- If their success continues, Lucero members soon might have their own hotel beds.
It's almost dusk in Kansas City, Mo., and Lucero frontman Ben Nichols is glancing apprehensively across an empty room. The venue's too large, he says, and he's afraid the band will fail to connect with the audience.
"Tonight, we're opening for the Get Up Kids, and the stage looks so huge," says Nichols. "It makes me nervous because the lights will go down and it's supposed to be smooth and professional. I think we're more comfortable, you know, just playing in a bar for some folks."
Nichols' down-home sincerity is tangible, both in his mildly twangy banter and in the emotive growling that often emerges over Lucero's amplified country-rock. Not quite a rock star, not quite a brooding poet, Nichols is the sort of guy who's almost too genuine for his own good.
"On stage, I think we're at our best when you can see the wires," he muses. "Keeping the show authentic is a big deal. We take a lot of requests and try to get the audience involved, or inebriated, or both."
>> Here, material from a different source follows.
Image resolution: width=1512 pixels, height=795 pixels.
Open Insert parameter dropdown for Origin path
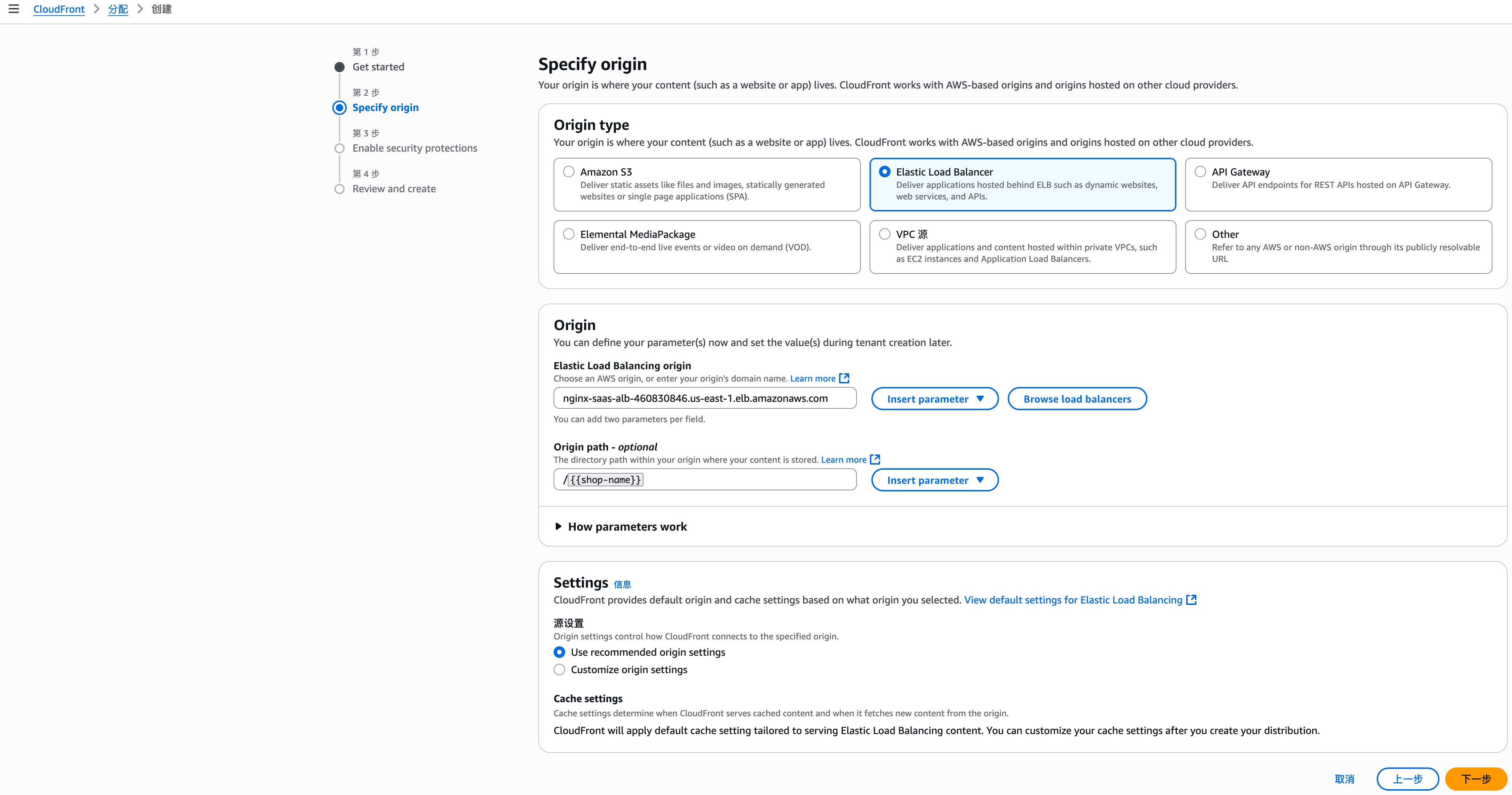[934, 480]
Due in large part to a rabid grassroots fan base, Lucero have become one of indie-rock's hottest bands. They're currently celebrating with a non-stop touring itinerary and a brand new album, Nobody's Darlings, produced by the legendary Jim Dickinson, who helped define the alt-country genre almost 20 years ago while working with the Replacements.
If Lucero's loose and ragged rock 'n roll represents the latest manifestation of the musical genealogy that made Uncle Tupelo one of the most ubiquitous references in indie rock, then perhaps Nichols' home town is partially to blame.
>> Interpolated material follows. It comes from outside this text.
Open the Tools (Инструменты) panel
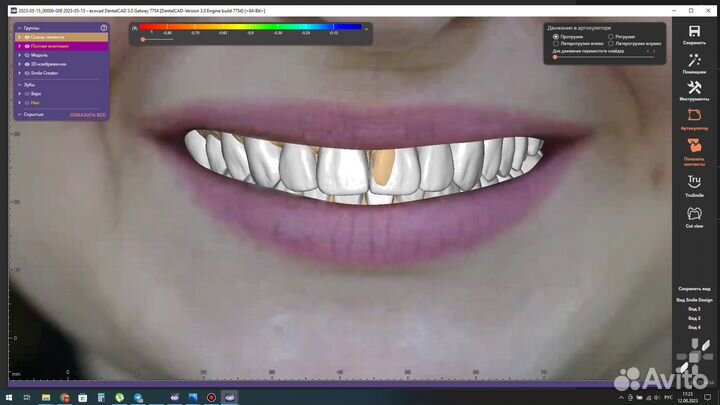Image resolution: width=720 pixels, height=405 pixels. [694, 89]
"Coming from Memphis, country music was all around us -- we grew up with those songs," he says. "But we were also listening to punk rock, and so it was only natural that we'd sound like this."
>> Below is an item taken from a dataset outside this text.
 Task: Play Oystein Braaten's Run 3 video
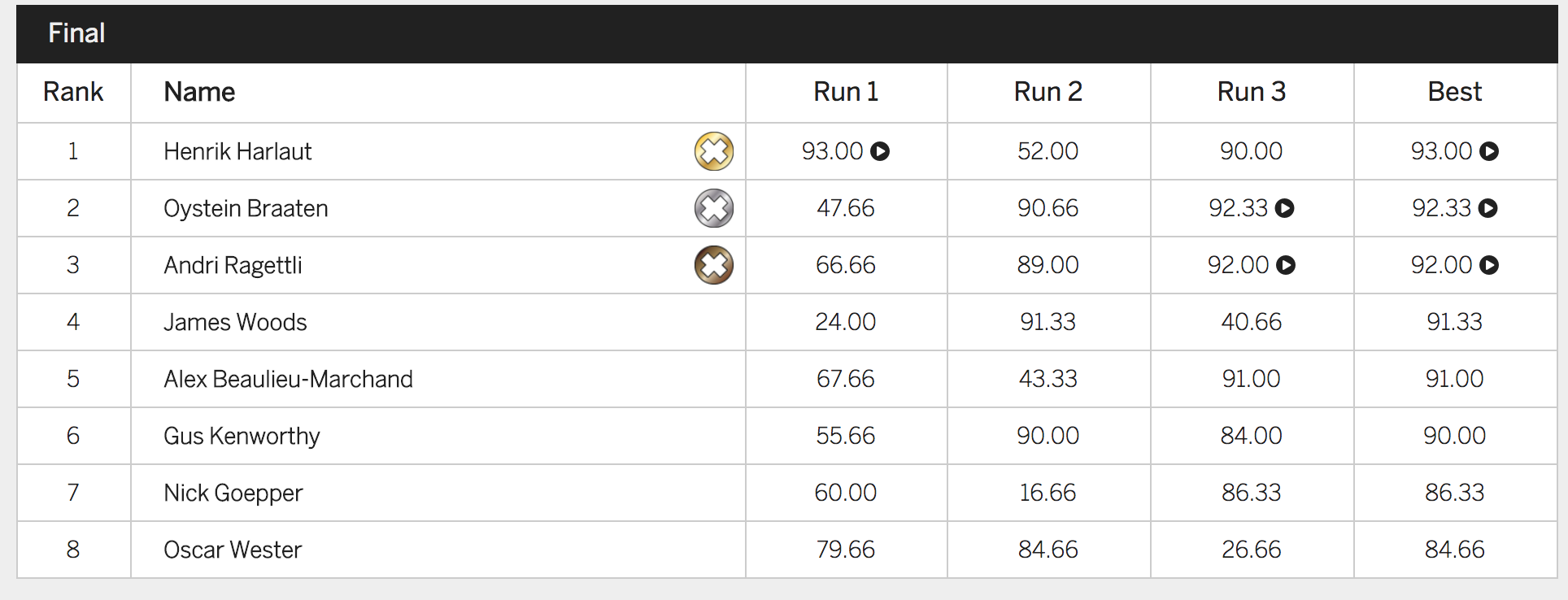pyautogui.click(x=1285, y=208)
Formed in 1998, the band slogged messily through their first show in the warehouse across the street from the Lorraine Motel, where Martin Luther King Jr. was shot.
After the inauspicious beginning, they slowly honed their craft in Memphis bars. By 2000, Lucero had been signed to Madjack Records, a small indie label, and were named "Best New Band in Memphis" at the Premier Player Awards.
Now, nearly five years later, with their hard work finally coming to fruition, Nichols and the rest of the band -- guitarist Brian Venable, bassist John Stubblefield and drummer Roy Berry -- are surprisingly ambivalent about their newfound success.
"It is intimidating some nights," confesses Nichols, "just being extremely busy, traveling to a different city every night, and then trying to communicate these songs to people. Plus, the other bands we tour with sound so seamless and perfect every night that the pressure is really on us to do our best."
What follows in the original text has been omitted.